Tribunal Administratif de Lille — Décision N° TA59-2602751

jeudi 19 mars 2026

JuridictionTribunal Administratif de Lille
SectionTribunal Administratif de Lille
N° DossierTA59-2602751
TypeOrdonnance
RecoursPlein contentieux
Avocat requérantBROISIN

Résumé IA

Le Tribunal administratif de Lille, statuant en référé, rejette la demande de suspension de la décision préfectorale retenant le passeport du requérant. Le juge estime que la condition d'urgence n'est pas caractérisée, car le requérant ne justifie pas d'une convocation imminente par l'ambassade britannique malgré sa demande de visa.

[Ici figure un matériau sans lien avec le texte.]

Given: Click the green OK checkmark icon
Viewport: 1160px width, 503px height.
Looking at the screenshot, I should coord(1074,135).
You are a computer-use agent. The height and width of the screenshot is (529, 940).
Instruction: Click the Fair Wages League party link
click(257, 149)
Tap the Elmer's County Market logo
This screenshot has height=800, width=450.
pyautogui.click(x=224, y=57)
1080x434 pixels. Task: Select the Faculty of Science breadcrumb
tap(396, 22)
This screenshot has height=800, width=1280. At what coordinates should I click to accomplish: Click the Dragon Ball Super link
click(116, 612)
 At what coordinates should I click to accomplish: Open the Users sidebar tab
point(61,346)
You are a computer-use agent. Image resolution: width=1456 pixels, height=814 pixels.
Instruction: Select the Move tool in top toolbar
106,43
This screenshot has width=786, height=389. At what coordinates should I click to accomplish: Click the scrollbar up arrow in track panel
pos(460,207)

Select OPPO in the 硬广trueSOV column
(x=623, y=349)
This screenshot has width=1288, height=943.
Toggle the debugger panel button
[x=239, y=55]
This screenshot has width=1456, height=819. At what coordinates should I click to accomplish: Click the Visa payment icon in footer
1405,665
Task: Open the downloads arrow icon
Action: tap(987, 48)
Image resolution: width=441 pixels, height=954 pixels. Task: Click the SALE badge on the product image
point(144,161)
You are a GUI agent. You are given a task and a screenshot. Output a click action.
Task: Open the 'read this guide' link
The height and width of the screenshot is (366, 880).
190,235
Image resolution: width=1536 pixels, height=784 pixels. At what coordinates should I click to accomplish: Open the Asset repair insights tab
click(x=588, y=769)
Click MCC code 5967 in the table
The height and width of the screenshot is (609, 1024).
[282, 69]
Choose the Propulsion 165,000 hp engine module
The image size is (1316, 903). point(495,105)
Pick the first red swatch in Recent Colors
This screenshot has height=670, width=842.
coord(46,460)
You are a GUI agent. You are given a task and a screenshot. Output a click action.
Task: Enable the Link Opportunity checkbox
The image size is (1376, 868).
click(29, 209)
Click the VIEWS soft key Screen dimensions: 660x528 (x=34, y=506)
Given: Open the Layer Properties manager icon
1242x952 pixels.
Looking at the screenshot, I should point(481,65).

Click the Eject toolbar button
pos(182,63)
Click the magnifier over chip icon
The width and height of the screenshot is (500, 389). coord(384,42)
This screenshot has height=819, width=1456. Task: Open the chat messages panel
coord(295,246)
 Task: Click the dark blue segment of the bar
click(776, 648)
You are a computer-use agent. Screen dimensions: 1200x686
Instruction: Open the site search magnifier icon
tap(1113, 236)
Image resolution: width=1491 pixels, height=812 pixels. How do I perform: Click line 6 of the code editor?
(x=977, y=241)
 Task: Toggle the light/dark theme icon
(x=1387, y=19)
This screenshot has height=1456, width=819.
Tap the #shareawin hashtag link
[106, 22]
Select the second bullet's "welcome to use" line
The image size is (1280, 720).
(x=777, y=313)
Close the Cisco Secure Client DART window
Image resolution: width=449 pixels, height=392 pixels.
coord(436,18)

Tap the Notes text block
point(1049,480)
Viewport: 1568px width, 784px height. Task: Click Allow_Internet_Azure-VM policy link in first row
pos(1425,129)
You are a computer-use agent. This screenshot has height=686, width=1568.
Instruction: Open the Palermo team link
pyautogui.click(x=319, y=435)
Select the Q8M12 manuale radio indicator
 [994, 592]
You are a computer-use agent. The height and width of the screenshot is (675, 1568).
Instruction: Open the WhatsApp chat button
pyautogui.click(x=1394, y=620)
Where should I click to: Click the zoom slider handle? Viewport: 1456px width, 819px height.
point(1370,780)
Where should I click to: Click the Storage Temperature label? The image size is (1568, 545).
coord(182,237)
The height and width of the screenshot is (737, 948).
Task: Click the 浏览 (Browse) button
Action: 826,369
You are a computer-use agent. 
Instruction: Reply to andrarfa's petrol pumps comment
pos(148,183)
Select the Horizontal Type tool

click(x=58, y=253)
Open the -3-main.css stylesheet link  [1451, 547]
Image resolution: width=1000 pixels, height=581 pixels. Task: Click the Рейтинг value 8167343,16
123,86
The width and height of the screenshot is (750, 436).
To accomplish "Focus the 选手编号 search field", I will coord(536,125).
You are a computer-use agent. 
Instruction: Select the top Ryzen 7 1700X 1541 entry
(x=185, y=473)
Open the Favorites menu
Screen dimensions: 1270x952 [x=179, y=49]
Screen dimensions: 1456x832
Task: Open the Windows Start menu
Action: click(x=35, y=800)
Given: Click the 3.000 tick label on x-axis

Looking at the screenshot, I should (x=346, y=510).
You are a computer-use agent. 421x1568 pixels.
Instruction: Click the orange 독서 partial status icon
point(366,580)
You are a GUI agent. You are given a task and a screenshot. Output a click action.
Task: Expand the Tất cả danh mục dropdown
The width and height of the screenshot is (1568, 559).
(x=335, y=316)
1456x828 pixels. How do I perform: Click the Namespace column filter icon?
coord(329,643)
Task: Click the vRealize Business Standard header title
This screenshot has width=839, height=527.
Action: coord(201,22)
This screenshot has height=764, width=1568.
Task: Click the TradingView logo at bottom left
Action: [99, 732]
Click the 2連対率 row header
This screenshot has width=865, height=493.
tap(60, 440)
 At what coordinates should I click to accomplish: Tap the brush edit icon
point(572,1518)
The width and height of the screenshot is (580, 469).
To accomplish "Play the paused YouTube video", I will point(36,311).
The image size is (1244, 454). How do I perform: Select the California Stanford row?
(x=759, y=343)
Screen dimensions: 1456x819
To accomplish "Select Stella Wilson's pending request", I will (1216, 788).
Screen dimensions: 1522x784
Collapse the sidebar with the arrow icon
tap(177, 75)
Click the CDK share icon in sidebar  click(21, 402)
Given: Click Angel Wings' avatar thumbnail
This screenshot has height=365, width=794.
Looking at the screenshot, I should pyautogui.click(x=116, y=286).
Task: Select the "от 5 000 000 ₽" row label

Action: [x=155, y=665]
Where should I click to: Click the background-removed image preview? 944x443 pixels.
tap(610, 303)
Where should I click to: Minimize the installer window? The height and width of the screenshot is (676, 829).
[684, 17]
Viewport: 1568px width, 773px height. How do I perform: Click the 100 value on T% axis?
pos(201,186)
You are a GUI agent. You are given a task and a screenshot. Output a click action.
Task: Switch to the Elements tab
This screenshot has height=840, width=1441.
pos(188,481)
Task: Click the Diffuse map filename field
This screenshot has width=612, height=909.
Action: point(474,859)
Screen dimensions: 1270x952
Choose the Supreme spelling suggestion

La décision est rendue sur le fondement de l'article L. 521-1 du code de justice administrative, relatif au référé-suspension.

Texte intégral

Vu la procédure suivante :

Par une requête, enregistrée le 17 mars 2026, M. A... C... B..., représenté par Me Orsane Broisin, demande au juge des référés :

1°) de l’admettre au bénéfice de l’aide juridictionnelle à titre provisoire ;

2°) de suspendre, sur le fondement de l’article L. 521-1 du code de justice administrative, l’exécution de la décision du préfet du Pas-de-Calais du 22 janvier 2026 portant rétention de son passeport ;

3°) d’enjoindre, sous astreinte, au préfet du Pas-de-Calais de lui restituer son passeport ;

4°) de mettre à la charge de l’État une somme de 1 500 euros à verser à son conseil, sous réserve de sa renonciation au bénéfice de l’aide juridictionnelle, sur le fondement de l’article L 761-1 du code de justice administrative et de l’article 37 de la loi du 10 juillet 1991.

Il soutient que :
- l’urgence est caractérisée dès lors que la décision administrative porte une atteinte grave et immédiate à sa situation, en particulier parce qu’il a engagé une procédure de demande de visa auprès des autorités britanniques, qu’il peut être convoqué à tout moment à l’ambassade du Royaume-Uni en France et qu’il doit impérativement disposer de son passeport lors de ce rendez-vous ;
- il existe des moyens de nature à créer un doute sérieux quant à la légalité de la décision attaquée :
- elle est entachée d’une erreur de fait dès lors qu’elle mentionne à tort qu’il fait l’objet d’une obligation de quitter le territoire ;
- elle est entachée d’une erreur de droit, la rétention de son passeport ayant été décidée en dehors des conditions prévues par la loi et de manière disproportionnée, portant ainsi une atteinte excessive à sa liberté d’aller et venir.


Vu :
- les autres pièces du dossier ;
- la requête par laquelle M. B... demande l’annulation de la décision attaquée.

Vu :
- l’accord entre le Gouvernement du Royaume-Uni de Grande-Bretagne et d’Irlande du Nord et le Gouvernement de la République française relatif à la prévention des traversées dangereuses ;
- le code de l’entrée et du séjour des étrangers et du droit d’asile ;
- le code de justice administrative.

Le président du tribunal a désigné Mme Legrand, vice-présidente, en application de l’article L. 511-2 du code de justice administrative, pour statuer en matière de référés.

Considérant ce qui suit :

M. A... C... B..., ressortissant yéménite né le 20 mars 1993, a été interpellé à Calais par les services de police le 22 janvier 2026 et a fait l’objet d’une retenue administrative aux fins de vérification de son droit de circulation ou de séjour. A cette occasion, le préfet du Pas-de-Calais a décidé de retenir son passeport en lui remettant un récépissé. Le 23 janvier 2026, M. B... a déposé une demande de visa pour le Royaume-Uni dans le cadre de l’« Accord entre le Gouvernement du Royaume-Uni de Grande-Bretagne et d’Irlande du Nord et le Gouvernement de la République française relatif à la prévention des traversées dangereuses ». Par la présente requête, il demande, sur le fondement de l’article L. 521-1 du code de justice administrative, la suspension de la décision portant rétention de son passeport.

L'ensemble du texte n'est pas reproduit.